• _Entries supplied_
....

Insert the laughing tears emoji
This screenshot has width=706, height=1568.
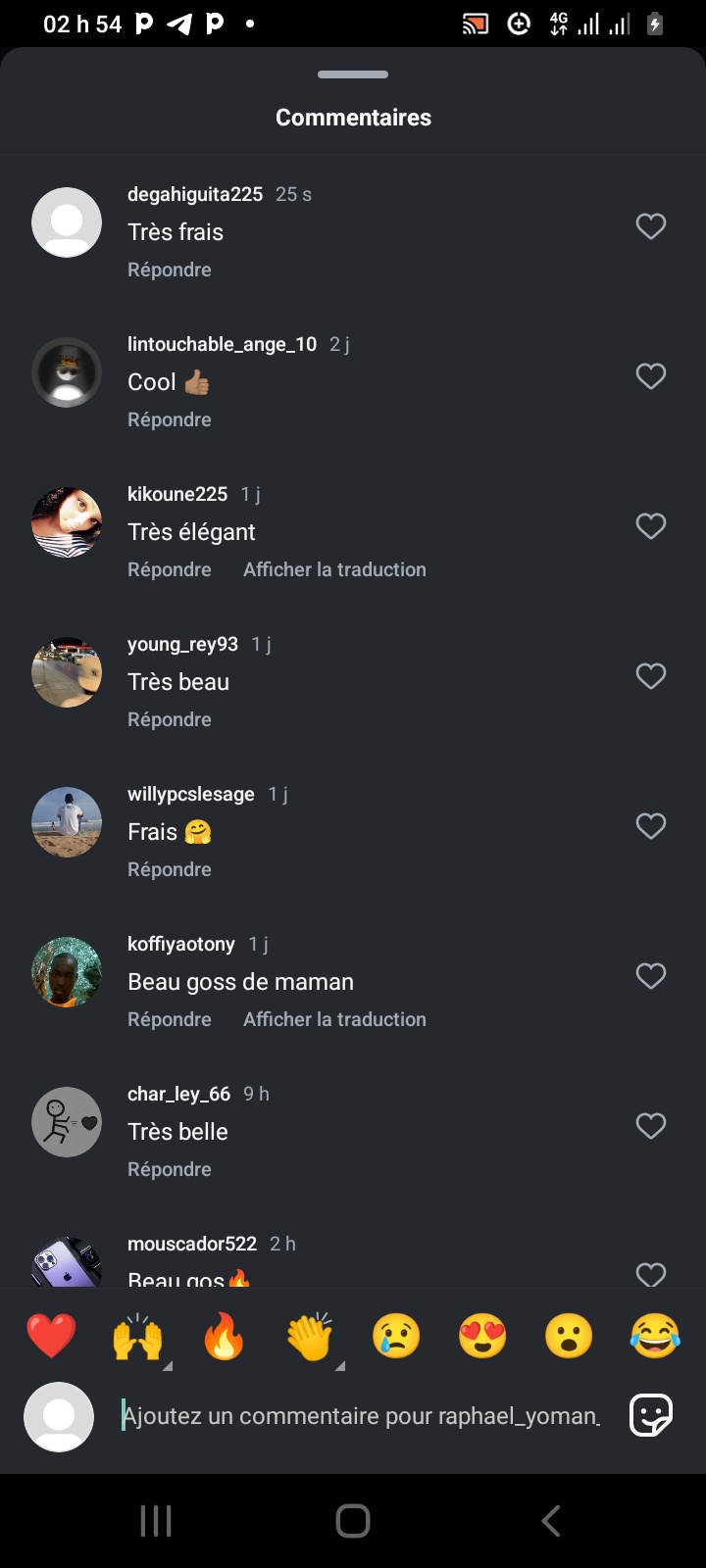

....

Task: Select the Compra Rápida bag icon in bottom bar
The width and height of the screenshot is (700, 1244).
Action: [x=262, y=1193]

....

• _Directions for this task_
Only the lines above from the one with "Insert the laughing tears emoji" up to and including the one with "This screenshot has width=706, height=1568." should be repeated, exactly as written.

• _Task response_
Insert the laughing tears emoji
This screenshot has width=706, height=1568.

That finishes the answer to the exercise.